La contribution à l’entretien et à l’éducation des enfants après séparation : l’intermédiation financière, le droit d’action de l’enfant majeur et le contrôle renforcé de la première chambre civile (2024-2026)
La question du versement effectif des pensions alimentaires constitue, depuis des décennies, l’une des pathologies les plus persistantes du droit de la famille. Selon une étude de la Drees, un quart des parents séparés considérés comme solvables ne s’acquittent pas de leur contribution à l’entretien et à l’éducation des enfants. Face à ce constat, le législateur a profondément renouvelé les mécanismes de paiement en instaurant l’intermédiation financière par l’Agence de recouvrement des impayés de pensions alimentaires (ARIPA), devenue de droit depuis le 1er janvier 2023 en application de l’article 100 de la loi du 23 décembre 2021 de financement de la sécurité sociale. Parallèlement, la première chambre civile de la Cour de cassation a rendu, entre 2024 et 2026, une série de décisions qui redessinent les contours de l’obligation parentale d’entretien, tant dans ses modalités de versement que dans la détermination de ses créanciers. L’arrêt du 4 mars 2026 consacrant le droit d’action propre de l’enfant majeur, et celui du 15 avril 2026 précisant l’office du juge face à l’automaticité de l’intermédiation, illustrent ce mouvement de rationalisation et de protection des créanciers alimentaires.

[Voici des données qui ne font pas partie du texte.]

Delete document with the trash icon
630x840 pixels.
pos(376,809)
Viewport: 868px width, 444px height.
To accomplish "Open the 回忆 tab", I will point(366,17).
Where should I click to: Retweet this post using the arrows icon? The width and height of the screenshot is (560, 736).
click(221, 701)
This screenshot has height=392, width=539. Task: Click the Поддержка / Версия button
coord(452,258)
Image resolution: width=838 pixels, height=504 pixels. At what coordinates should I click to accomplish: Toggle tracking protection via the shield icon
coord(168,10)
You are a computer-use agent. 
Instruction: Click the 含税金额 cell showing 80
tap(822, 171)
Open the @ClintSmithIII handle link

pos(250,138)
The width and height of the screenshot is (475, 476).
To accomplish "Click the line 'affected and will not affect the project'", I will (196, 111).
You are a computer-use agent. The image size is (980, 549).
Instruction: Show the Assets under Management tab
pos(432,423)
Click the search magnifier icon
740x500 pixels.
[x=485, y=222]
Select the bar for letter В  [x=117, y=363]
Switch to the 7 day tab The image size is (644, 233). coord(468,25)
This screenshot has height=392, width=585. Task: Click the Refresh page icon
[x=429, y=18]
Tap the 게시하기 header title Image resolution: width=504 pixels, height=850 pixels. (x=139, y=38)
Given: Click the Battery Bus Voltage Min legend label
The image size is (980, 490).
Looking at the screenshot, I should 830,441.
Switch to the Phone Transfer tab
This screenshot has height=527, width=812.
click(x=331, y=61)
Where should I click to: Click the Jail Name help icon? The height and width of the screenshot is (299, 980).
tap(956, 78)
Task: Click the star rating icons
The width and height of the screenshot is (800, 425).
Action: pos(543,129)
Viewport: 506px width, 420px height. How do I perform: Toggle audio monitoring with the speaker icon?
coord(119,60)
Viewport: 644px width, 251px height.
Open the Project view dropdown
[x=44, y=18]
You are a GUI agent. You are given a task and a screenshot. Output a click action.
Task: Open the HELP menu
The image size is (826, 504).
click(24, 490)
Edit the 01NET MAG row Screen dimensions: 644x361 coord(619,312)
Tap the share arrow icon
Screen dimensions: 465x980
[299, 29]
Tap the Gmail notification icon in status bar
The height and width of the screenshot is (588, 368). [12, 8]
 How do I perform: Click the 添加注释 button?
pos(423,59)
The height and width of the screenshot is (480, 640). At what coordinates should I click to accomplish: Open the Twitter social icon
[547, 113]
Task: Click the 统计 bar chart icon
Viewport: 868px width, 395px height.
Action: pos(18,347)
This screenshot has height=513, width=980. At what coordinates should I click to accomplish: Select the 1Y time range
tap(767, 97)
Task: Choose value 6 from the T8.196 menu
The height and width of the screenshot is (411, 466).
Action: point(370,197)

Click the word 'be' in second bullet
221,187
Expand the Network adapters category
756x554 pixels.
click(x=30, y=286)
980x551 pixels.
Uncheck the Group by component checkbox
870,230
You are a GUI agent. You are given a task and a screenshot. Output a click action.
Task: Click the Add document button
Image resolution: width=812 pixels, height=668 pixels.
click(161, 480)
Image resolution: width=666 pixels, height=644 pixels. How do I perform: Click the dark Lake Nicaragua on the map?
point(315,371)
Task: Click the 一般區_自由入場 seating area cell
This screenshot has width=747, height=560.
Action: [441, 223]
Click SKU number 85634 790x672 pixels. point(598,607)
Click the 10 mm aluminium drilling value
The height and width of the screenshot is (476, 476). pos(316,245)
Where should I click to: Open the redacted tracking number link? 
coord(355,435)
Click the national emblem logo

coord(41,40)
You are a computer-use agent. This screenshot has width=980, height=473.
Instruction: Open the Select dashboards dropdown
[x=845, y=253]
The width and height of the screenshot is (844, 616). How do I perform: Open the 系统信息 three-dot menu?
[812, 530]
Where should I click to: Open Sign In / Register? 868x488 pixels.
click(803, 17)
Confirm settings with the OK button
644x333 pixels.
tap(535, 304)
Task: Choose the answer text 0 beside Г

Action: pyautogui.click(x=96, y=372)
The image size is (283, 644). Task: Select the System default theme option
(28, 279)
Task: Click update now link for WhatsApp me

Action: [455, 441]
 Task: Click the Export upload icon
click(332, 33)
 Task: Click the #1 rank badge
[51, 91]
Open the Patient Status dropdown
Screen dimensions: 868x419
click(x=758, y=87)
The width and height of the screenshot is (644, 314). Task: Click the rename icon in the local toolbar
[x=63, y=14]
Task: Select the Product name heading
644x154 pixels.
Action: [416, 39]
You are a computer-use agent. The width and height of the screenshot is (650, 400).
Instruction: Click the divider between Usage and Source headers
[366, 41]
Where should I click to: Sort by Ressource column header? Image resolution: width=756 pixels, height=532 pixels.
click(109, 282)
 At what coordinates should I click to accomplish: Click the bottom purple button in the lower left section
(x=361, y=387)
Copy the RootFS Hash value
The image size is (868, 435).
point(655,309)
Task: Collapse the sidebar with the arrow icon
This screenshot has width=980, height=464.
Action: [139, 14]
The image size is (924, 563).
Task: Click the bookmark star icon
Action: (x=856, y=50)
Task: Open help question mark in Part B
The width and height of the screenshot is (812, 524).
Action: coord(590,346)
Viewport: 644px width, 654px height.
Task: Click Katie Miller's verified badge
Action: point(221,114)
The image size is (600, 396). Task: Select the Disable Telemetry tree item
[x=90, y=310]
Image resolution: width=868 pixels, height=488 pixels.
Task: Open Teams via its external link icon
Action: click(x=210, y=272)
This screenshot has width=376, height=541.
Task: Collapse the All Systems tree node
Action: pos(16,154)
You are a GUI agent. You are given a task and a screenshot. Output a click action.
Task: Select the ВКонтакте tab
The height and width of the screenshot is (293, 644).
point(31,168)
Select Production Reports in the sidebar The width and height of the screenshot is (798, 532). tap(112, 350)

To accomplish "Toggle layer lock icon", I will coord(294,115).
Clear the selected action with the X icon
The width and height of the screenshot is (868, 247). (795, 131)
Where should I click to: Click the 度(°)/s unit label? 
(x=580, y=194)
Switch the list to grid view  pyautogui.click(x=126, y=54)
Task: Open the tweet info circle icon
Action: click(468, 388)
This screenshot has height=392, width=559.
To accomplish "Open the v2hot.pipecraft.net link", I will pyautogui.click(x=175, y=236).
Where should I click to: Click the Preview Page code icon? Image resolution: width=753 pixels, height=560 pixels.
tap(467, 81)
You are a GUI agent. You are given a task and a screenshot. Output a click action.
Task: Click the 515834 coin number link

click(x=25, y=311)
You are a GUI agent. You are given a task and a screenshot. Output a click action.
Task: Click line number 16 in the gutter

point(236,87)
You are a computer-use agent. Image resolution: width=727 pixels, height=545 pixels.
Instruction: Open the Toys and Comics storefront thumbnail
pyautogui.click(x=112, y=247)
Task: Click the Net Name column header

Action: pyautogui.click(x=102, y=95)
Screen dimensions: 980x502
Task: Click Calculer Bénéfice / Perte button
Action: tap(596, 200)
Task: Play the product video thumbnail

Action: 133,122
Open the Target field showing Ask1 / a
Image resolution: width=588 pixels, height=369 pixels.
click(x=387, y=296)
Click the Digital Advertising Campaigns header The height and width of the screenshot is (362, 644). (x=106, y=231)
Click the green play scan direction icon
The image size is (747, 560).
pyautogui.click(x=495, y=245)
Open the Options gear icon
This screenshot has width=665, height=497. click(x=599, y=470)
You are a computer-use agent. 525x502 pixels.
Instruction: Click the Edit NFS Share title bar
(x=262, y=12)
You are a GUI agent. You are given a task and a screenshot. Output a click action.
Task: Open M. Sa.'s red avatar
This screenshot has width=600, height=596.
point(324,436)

I. Les nouvelles modalités de versement : de l’intermédiation financière systématique au droit d’action propre de l’enfant majeur
A. L’intermédiation financière de droit : un mécanisme protecteur désormais automatique
L’article 373-2-2, II, du Code civil, dans sa rédaction issue de la loi du 23 décembre 2021, dispose que « lorsque la pension est fixée en tout ou partie en numéraire (…) son versement par l’intermédiaire de l’organisme débiteur des prestations familiales au parent créancier est mis en place, pour la part en numéraire » (article 373-2-2 du Code civil). Ce texte crée une présomption de mise en place de l’intermédiation, à laquelle il ne peut être dérogé que dans deux hypothèses limitativement énumérées : le refus exprès des deux parents, ou la décision spécialement motivée du juge constatant l’incompatibilité avec la situation des parties.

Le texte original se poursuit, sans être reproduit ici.